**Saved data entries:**
+++++
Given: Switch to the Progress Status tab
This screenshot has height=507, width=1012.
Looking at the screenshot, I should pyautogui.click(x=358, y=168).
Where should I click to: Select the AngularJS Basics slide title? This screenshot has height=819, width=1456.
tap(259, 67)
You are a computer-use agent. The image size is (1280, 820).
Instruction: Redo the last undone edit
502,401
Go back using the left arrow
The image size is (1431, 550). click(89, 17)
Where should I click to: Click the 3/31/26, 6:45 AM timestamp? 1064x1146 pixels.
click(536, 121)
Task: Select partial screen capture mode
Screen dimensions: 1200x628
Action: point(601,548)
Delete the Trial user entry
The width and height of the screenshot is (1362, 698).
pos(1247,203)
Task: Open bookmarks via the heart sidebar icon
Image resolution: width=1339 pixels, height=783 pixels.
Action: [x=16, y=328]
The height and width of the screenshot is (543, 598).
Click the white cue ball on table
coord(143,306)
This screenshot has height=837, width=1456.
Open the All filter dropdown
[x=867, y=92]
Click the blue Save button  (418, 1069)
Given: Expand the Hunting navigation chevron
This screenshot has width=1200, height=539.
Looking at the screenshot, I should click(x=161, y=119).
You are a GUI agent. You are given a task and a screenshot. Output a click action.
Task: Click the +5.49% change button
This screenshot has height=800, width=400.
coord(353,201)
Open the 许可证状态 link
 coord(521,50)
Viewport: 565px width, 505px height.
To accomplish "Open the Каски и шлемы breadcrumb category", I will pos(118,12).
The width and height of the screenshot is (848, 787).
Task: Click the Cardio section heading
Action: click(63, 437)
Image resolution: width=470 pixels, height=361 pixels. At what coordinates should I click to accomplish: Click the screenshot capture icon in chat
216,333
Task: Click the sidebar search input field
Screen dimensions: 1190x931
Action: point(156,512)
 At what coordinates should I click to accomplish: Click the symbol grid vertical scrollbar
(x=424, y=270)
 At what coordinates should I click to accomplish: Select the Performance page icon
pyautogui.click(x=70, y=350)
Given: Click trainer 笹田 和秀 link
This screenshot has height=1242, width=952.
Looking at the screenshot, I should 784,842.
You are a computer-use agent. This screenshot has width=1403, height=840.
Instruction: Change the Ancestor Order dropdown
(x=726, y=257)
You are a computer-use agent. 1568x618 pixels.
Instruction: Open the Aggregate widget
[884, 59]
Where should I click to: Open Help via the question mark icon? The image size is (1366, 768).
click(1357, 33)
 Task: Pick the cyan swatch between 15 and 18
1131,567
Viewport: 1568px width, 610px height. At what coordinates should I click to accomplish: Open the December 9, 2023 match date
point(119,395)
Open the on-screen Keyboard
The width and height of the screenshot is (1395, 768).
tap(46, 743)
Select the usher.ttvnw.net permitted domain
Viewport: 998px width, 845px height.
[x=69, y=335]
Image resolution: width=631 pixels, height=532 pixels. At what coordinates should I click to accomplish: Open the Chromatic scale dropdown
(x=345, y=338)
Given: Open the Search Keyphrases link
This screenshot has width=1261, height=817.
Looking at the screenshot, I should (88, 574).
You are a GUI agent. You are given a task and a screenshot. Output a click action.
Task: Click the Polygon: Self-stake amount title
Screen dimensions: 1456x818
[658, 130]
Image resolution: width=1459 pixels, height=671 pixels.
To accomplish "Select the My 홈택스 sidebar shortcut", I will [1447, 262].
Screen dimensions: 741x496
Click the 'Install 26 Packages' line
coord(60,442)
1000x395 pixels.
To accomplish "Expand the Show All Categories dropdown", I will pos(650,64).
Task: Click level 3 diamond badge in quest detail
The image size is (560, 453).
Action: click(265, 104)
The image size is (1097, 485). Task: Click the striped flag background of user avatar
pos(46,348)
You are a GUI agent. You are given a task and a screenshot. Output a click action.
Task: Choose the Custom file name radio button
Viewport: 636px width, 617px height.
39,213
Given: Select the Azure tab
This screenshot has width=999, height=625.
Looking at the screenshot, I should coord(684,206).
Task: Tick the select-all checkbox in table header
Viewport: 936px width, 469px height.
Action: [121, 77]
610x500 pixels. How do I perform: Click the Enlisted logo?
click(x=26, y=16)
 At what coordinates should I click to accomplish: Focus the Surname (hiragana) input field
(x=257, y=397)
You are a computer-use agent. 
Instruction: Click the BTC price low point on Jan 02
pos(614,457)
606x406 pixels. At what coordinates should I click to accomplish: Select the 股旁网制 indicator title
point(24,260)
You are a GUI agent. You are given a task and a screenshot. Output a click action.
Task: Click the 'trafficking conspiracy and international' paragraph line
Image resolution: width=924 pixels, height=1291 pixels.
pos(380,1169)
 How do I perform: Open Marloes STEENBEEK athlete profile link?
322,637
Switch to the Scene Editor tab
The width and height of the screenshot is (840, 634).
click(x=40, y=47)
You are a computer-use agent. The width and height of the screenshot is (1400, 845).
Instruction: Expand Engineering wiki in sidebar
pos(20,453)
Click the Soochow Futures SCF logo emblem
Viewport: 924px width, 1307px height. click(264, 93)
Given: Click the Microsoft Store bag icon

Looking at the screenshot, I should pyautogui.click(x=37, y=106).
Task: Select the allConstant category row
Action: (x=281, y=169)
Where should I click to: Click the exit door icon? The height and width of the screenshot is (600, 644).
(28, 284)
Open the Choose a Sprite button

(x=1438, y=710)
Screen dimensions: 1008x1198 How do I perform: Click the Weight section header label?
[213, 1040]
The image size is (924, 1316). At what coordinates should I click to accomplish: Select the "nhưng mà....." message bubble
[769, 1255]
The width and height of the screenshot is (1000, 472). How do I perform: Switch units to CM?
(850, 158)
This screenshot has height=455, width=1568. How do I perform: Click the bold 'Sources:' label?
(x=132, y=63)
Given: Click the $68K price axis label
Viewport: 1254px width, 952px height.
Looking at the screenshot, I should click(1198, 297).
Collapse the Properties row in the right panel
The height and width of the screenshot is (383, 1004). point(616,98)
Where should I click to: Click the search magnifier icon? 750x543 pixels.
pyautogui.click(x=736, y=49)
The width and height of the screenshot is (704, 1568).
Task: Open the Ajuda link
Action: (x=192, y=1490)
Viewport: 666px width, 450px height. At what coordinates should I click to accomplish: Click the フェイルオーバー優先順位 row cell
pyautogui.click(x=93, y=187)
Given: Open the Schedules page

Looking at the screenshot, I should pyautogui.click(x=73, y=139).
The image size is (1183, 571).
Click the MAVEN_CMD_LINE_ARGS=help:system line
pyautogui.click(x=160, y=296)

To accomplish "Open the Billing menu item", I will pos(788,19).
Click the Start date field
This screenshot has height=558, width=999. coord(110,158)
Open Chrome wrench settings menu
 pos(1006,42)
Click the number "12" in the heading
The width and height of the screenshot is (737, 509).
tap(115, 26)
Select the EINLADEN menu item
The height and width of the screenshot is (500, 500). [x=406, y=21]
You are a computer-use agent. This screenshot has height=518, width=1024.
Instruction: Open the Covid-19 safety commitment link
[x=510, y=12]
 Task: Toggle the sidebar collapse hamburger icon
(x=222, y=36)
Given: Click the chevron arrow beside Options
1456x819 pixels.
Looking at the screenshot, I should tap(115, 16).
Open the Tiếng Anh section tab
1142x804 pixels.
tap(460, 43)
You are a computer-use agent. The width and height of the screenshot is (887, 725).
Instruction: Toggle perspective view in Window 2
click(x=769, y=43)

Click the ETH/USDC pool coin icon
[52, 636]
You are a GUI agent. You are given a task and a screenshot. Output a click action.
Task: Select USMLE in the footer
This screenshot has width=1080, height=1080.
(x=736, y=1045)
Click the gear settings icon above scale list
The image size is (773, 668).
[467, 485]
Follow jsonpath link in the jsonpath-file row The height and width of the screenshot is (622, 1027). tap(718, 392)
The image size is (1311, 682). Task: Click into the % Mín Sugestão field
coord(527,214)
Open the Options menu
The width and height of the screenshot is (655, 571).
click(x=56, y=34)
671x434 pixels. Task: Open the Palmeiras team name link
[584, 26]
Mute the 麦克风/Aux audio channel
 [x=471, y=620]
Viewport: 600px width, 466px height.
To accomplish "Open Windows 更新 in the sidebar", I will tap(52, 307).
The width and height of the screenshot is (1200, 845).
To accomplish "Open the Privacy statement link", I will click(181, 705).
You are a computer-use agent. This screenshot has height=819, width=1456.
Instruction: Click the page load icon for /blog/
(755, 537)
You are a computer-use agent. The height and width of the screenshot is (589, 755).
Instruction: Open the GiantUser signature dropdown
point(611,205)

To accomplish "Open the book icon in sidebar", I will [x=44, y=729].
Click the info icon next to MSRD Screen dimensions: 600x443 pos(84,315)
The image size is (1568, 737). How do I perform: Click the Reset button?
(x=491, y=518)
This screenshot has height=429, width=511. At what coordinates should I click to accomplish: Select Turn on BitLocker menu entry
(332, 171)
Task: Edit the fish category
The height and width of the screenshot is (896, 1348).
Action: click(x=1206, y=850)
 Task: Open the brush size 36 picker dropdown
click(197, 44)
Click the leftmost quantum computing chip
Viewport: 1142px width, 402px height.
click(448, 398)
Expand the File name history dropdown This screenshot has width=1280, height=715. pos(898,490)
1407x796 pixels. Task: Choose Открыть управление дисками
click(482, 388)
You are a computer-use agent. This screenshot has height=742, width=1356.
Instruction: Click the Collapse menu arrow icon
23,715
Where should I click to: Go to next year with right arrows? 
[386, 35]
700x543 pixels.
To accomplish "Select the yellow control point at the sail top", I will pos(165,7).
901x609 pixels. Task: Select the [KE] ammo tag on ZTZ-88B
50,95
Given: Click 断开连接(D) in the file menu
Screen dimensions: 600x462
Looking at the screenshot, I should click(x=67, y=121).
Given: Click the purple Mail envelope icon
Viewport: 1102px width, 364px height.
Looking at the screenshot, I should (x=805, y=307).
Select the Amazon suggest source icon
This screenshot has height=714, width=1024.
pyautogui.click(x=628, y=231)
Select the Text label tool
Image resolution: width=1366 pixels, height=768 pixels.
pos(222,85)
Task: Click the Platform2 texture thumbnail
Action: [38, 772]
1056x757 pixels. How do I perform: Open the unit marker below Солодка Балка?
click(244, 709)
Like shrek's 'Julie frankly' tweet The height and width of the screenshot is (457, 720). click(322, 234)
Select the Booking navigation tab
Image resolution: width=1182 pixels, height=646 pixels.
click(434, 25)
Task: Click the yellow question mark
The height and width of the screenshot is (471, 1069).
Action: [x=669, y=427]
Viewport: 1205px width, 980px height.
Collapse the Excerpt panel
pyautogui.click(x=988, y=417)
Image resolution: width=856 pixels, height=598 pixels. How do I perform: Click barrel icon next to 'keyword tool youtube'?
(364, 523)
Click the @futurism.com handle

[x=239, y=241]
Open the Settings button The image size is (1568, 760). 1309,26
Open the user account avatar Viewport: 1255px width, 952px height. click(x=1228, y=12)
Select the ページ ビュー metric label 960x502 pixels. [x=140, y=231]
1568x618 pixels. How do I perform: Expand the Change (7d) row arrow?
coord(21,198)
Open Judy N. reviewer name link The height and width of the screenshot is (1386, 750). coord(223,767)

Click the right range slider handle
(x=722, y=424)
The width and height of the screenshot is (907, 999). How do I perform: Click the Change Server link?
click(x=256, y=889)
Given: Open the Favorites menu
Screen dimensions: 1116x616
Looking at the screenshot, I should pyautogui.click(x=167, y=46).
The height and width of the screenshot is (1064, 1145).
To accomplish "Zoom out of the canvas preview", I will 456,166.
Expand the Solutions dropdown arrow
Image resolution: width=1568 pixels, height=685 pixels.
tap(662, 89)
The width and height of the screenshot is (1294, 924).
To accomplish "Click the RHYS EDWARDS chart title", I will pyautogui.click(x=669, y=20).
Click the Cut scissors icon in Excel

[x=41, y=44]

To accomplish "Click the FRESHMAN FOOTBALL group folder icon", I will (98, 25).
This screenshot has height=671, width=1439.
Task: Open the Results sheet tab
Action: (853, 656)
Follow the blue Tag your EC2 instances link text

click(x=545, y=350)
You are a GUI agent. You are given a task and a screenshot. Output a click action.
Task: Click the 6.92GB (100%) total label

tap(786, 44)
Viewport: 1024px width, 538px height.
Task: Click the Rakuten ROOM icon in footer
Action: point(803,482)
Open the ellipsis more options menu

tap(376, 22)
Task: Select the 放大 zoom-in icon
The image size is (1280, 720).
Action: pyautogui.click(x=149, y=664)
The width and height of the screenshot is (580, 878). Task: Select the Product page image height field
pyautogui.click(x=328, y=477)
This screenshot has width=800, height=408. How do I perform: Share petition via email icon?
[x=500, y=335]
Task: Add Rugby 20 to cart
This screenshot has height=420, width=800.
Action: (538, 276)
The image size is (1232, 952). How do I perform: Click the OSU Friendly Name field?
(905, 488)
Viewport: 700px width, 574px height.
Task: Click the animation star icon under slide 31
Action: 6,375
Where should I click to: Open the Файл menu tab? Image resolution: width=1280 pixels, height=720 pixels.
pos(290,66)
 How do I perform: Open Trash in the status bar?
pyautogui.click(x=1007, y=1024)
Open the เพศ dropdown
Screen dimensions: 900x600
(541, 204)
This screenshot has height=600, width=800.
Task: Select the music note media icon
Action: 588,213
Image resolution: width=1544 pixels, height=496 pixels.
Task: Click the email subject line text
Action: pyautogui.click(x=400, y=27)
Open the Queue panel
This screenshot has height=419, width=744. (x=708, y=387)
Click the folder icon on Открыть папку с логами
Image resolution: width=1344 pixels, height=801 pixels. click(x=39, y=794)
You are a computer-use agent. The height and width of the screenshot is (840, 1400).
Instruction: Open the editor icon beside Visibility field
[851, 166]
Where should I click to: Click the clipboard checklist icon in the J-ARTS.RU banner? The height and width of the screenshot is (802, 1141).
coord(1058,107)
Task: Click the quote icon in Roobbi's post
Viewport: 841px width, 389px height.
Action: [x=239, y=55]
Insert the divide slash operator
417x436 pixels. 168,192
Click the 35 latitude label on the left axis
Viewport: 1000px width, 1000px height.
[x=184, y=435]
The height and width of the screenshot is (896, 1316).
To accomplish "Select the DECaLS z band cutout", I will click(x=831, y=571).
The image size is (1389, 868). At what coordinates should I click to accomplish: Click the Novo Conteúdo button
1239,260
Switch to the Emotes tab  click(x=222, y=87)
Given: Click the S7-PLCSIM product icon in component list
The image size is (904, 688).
+++++
**TASK GOAL:** Find the lines above that contain the word "chevron" and copy each one.

**YOUR SOLUTION:**
Given: Expand the Hunting navigation chevron
Given: Click the chevron arrow beside Options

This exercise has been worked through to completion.